## Your goal
Reproduce only the stretch of entries below that begins at the first line and ends at the line holding "Given: Click the Create Topic link".

## Stored items
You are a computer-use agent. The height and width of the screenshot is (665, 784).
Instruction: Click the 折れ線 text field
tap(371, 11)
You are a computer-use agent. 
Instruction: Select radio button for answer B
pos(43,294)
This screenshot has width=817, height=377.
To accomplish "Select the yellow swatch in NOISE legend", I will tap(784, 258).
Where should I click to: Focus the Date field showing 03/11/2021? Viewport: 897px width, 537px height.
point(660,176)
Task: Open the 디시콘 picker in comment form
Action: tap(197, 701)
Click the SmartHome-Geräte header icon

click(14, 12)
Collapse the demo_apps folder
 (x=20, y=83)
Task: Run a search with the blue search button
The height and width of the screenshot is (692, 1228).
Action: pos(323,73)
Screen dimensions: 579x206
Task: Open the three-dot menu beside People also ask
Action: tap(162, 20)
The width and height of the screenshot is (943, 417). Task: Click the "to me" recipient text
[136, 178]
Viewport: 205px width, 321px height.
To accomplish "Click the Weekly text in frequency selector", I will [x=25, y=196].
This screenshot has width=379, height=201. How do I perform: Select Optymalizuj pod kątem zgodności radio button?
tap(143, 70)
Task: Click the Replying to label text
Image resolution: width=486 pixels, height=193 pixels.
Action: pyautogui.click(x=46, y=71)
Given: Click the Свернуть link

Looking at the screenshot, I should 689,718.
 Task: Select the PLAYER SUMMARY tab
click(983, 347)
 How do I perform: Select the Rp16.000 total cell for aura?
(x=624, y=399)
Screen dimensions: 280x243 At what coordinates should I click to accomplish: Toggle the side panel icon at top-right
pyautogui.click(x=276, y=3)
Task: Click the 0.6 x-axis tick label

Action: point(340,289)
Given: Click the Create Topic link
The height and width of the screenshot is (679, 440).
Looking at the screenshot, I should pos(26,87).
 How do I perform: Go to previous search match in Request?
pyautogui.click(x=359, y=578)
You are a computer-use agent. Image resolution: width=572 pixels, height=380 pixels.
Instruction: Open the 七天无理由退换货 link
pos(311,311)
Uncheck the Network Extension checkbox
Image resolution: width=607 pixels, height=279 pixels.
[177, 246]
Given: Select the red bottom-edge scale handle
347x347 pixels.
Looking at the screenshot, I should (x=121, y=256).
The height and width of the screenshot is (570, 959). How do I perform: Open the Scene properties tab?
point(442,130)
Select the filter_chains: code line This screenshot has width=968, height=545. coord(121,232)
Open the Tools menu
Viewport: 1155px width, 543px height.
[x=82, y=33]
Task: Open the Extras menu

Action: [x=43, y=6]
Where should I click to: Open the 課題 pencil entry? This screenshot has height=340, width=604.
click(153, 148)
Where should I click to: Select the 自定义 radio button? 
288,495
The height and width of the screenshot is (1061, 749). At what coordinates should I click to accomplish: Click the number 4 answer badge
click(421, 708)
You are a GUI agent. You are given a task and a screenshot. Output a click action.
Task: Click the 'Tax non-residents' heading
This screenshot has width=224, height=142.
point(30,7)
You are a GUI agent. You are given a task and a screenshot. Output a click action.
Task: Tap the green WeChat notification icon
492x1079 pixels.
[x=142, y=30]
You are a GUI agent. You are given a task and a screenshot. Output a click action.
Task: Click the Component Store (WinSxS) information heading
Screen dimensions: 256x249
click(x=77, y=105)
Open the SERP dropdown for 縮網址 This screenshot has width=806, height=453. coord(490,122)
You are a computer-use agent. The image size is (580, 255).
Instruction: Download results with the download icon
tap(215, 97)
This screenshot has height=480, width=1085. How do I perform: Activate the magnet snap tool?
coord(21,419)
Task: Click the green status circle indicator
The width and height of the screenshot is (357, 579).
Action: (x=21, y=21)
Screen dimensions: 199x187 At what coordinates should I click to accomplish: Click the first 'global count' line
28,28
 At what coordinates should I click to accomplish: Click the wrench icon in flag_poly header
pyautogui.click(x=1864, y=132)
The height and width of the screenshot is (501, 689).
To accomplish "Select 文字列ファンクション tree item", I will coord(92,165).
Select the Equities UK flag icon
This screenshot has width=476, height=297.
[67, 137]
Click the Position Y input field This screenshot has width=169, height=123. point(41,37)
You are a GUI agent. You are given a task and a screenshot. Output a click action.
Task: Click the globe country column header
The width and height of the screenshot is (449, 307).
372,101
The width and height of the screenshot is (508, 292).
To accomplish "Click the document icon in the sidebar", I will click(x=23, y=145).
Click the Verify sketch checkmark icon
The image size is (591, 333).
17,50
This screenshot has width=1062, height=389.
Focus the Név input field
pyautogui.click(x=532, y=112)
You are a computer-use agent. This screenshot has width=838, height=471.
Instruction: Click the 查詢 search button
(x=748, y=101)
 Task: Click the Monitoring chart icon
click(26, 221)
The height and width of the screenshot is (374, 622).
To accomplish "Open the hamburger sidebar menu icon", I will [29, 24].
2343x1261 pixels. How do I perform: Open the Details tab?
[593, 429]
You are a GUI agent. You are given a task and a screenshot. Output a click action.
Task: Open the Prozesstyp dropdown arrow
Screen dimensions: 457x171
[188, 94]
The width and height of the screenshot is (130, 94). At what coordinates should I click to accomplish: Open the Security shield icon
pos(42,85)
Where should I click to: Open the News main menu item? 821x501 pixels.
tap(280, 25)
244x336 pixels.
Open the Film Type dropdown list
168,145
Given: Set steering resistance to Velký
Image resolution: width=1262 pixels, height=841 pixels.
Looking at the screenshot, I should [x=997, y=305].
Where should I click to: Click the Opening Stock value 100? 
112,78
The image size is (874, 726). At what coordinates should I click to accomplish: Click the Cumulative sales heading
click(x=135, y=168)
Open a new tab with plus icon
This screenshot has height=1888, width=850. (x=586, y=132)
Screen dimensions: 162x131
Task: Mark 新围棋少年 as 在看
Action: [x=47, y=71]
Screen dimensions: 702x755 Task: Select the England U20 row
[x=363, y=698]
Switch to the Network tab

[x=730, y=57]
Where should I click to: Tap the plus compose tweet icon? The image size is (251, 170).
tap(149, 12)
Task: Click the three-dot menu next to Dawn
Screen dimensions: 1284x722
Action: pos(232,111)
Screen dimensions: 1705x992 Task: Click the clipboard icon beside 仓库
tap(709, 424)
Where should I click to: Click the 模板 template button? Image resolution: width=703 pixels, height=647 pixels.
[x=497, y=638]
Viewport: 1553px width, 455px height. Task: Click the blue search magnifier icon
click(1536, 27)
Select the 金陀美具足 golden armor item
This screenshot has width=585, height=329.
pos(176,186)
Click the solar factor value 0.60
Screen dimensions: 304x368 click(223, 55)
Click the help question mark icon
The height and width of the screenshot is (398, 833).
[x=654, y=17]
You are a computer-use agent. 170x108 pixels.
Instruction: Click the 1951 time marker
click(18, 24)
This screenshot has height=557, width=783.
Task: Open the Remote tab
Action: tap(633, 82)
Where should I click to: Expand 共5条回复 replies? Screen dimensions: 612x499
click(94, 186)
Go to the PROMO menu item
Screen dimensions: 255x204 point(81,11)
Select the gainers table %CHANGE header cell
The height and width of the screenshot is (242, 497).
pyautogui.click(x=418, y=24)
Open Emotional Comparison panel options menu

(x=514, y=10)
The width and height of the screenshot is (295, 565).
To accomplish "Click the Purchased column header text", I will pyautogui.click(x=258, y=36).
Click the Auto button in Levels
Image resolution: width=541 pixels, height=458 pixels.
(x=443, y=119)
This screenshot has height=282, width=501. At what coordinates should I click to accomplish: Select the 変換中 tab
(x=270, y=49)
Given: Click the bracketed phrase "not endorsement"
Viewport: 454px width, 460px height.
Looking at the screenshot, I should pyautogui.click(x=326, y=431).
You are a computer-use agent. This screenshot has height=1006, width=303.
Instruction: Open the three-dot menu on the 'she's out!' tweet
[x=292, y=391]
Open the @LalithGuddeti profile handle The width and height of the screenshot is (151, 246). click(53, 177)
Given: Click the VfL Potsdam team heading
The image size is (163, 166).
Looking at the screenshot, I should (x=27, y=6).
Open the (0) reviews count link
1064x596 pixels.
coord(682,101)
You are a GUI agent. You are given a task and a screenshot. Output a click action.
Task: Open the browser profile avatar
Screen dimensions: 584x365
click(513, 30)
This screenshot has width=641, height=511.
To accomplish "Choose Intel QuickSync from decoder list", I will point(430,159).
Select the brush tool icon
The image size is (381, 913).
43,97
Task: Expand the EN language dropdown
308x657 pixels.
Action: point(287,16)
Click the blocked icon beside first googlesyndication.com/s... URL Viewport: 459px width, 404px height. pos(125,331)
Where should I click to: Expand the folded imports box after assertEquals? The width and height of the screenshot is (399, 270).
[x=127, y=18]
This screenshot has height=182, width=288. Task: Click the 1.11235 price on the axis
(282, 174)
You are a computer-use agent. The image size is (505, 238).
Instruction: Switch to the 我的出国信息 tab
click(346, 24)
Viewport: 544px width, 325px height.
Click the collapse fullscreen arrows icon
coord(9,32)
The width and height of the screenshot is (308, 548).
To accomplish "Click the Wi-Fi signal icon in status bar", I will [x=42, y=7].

## Task answer
You are a computer-use agent. The height and width of the screenshot is (665, 784).
Instruction: Click the 折れ線 text field
tap(371, 11)
You are a computer-use agent. 
Instruction: Select radio button for answer B
pos(43,294)
This screenshot has width=817, height=377.
To accomplish "Select the yellow swatch in NOISE legend", I will tap(784, 258).
Where should I click to: Focus the Date field showing 03/11/2021? Viewport: 897px width, 537px height.
point(660,176)
Task: Open the 디시콘 picker in comment form
Action: tap(197, 701)
Click the SmartHome-Geräte header icon

click(14, 12)
Collapse the demo_apps folder
 (x=20, y=83)
Task: Run a search with the blue search button
The height and width of the screenshot is (692, 1228).
Action: pos(323,73)
Screen dimensions: 579x206
Task: Open the three-dot menu beside People also ask
Action: tap(162, 20)
The width and height of the screenshot is (943, 417). Task: Click the "to me" recipient text
[136, 178]
Viewport: 205px width, 321px height.
To accomplish "Click the Weekly text in frequency selector", I will [x=25, y=196].
This screenshot has width=379, height=201. How do I perform: Select Optymalizuj pod kątem zgodności radio button?
tap(143, 70)
Task: Click the Replying to label text
Image resolution: width=486 pixels, height=193 pixels.
Action: pyautogui.click(x=46, y=71)
Given: Click the Свернуть link

Looking at the screenshot, I should 689,718.
 Task: Select the PLAYER SUMMARY tab
click(983, 347)
 How do I perform: Select the Rp16.000 total cell for aura?
(x=624, y=399)
Screen dimensions: 280x243 At what coordinates should I click to accomplish: Toggle the side panel icon at top-right
pyautogui.click(x=276, y=3)
Task: Click the 0.6 x-axis tick label

Action: point(340,289)
Given: Click the Create Topic link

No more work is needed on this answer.